Every year, the Lane County Human Services Commission releases its annual “Homeless Point in Time” count. The homeless headcount statistics were obtained in a 24-hour period on January 25th, 2017 when a group of county workers scoured the city attempting to gain an understanding surrounding the issue of unhoused individuals in Eugene. The findings were published on May 26th.

Searching through known homeless hotspots such as alleyways, food pantries, emergency shelters and under bridges, volunteers came to a definitive number of 1,529 people without a place to live. According to Pearl Wolfe, Human Services Secretary for Lane County, this is a 5 percent increase from 2016, or 78 more people.

“There is a serious lack of understanding for what’s really going on in the lives of the unhoused,” Kimberly Hawes, crisis worker for White Bird clinic said. White Bird was formed in the 1960s as a response to the growing number of homeless youth in Lane County. Their services range from crisis intervention to drug and alcohol programs.
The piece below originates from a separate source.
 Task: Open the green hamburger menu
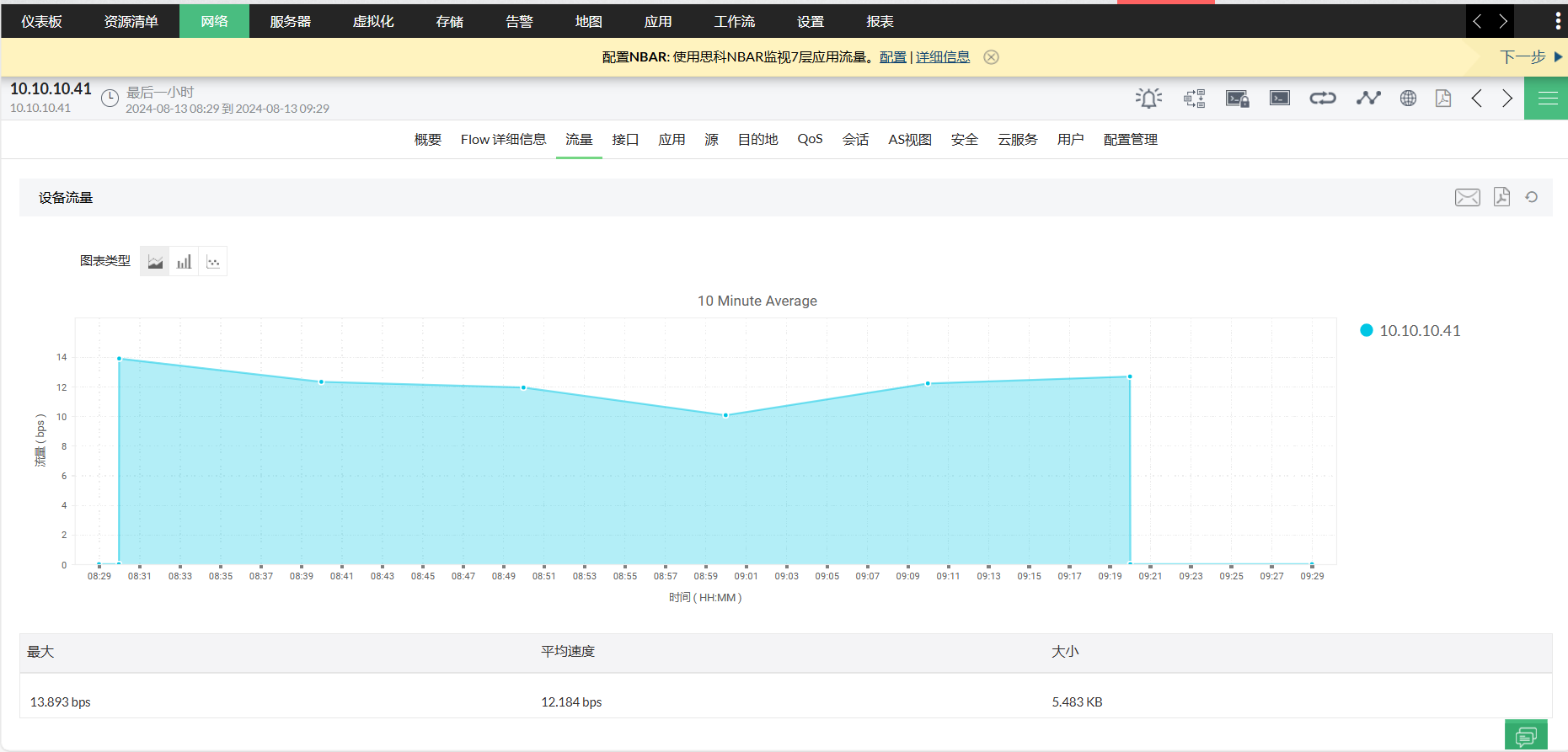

They are often seen as the first line of defense when dealing with the homeless in emergency situations. Hawes has observed an influx of people coming to Oregon seeking refuge.

“I’ve noticed a lot of ‘travelers’ to the Oregon area because we have better resources than other places, yet still we barely have any resources ourselves,” Hawes said.
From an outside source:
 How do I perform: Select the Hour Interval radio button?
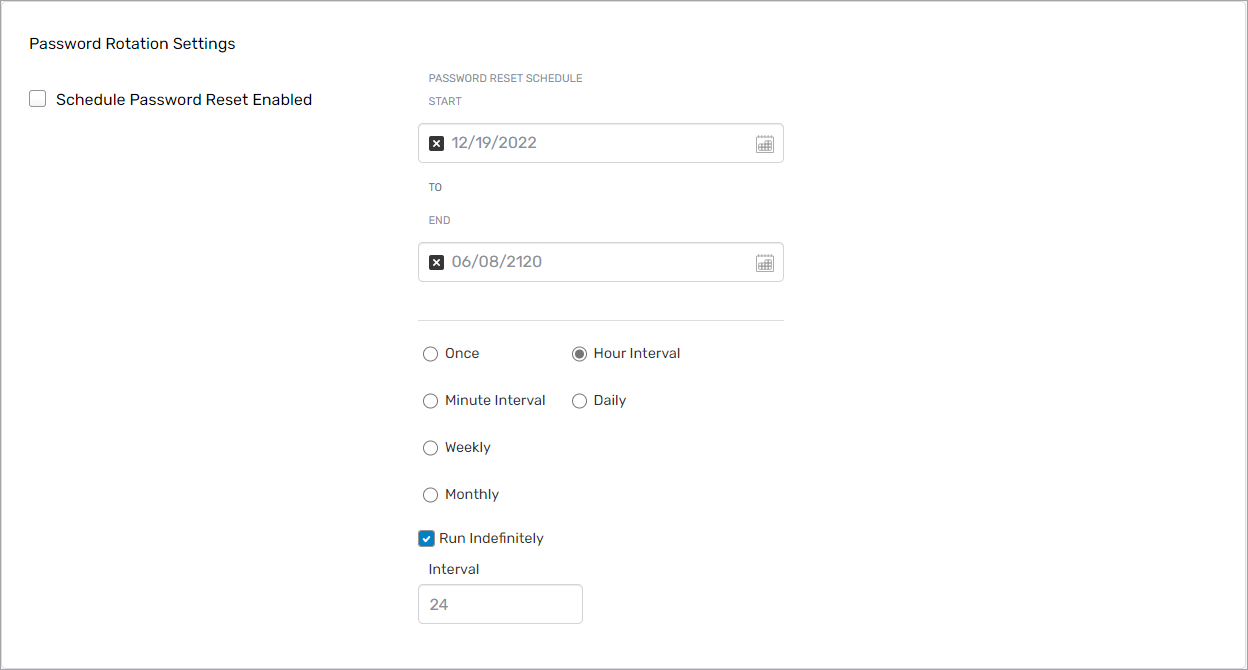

Sofi Hart is a first year Lane student who currently resides in the heart of downtown at Titan Court, a student housing complex that sits above Lane’s downtown campus.

“When I first moved in, I didn’t feel safe at all. I was continuously accosted and harassed numerous times by homeless men downtown,” Hart said. “With that being said I have also met a lot of good people who found themselves on the wrong side of the system. I believe that drugs and mental illness play a large part in the homelessness issue in Eugene.”

According to Lane county’s official website, of the 1,529 people counted, 435, or 28 percent, were noted as having some form of mental illness, behind those identified as chronically homeless, which made up 41 percent.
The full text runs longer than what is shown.